By Mike Dunn
PHILADELPHIA (CBS) — The year featured a lengthy tug-of-war between Philadelphia mayor Michael Nutter and City Council over how to come up with an extra $50 million for the already threadbare School District of Philadelphia.
Part of Gov. Tom Corbett’s school district bailout plan involved funneling city sales tax money to the school district to the tune of $50 million, but City Council needed to sign off.
It was not Mayor Nutter’s preferred plan — he wanted to create a brand new tax on cigarettes — but he urged City Council to approve the governor’s plan as the best available option.
“I will not risk a catastrophe,” the mayor said at the time. “We’re at crunch time, we’re at that moment.
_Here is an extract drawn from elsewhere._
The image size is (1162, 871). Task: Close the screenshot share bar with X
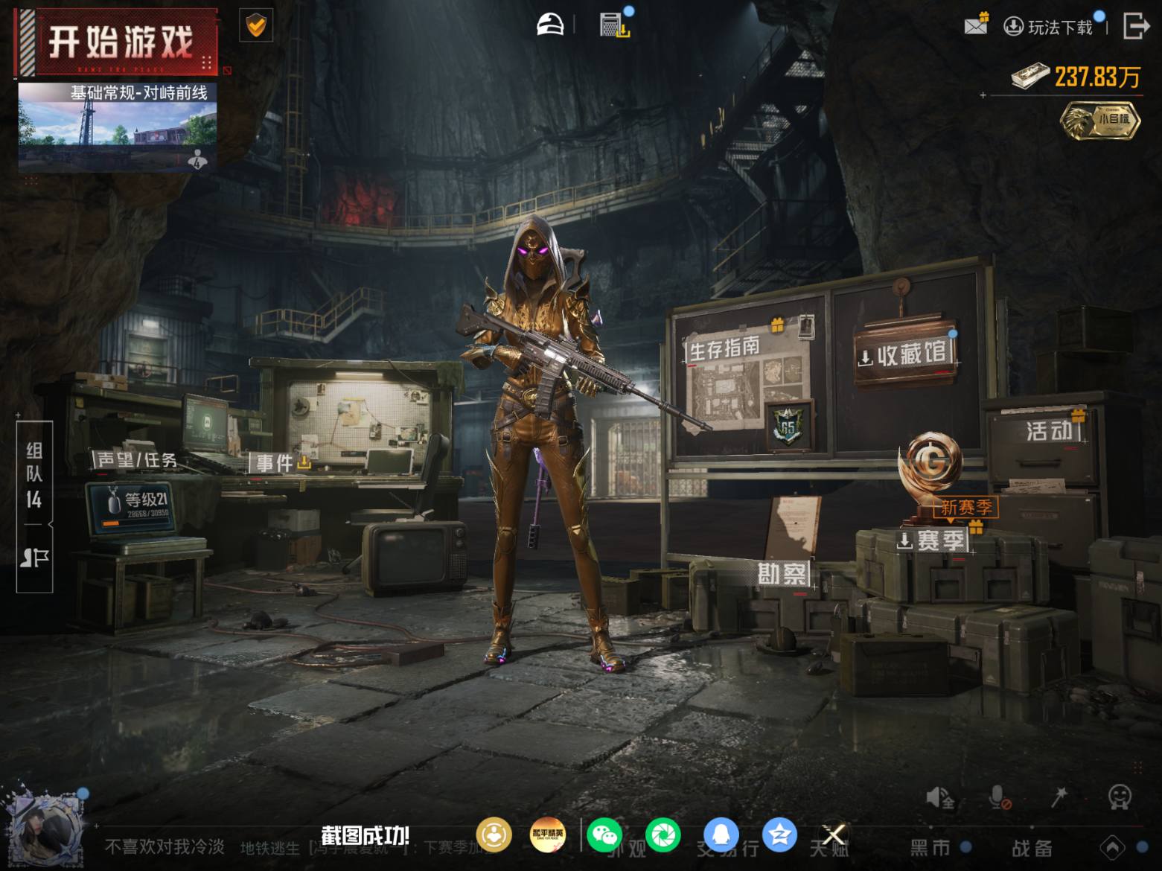tap(834, 835)
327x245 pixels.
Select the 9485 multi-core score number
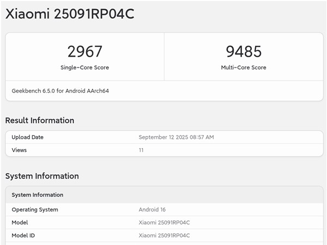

It’s time to take action.”
But Council president Darrell Clarke had a different idea: to have the city forward the cash to the district in return for the right to sell unused school district properties (see related stories).
“These properties here have already had expressions of interest from significant developers-slash-owners of existing real estate, so this is real,” Clarke said.
Aides to the mayor said Clarke’s plan was unfeasible, and the battle dragged on for months.
But Nutter could not find a single councilmember even willing to introduce the sales tax plan (see related story), and by late October, with no other options, Nutter signed on to a revised version of Clarke’s plan.
“We both agreed that we need to get these properties out in the marketplace as quickly as possible,” Nutter said.
The process of selling the school buildings will ramp up in 2014.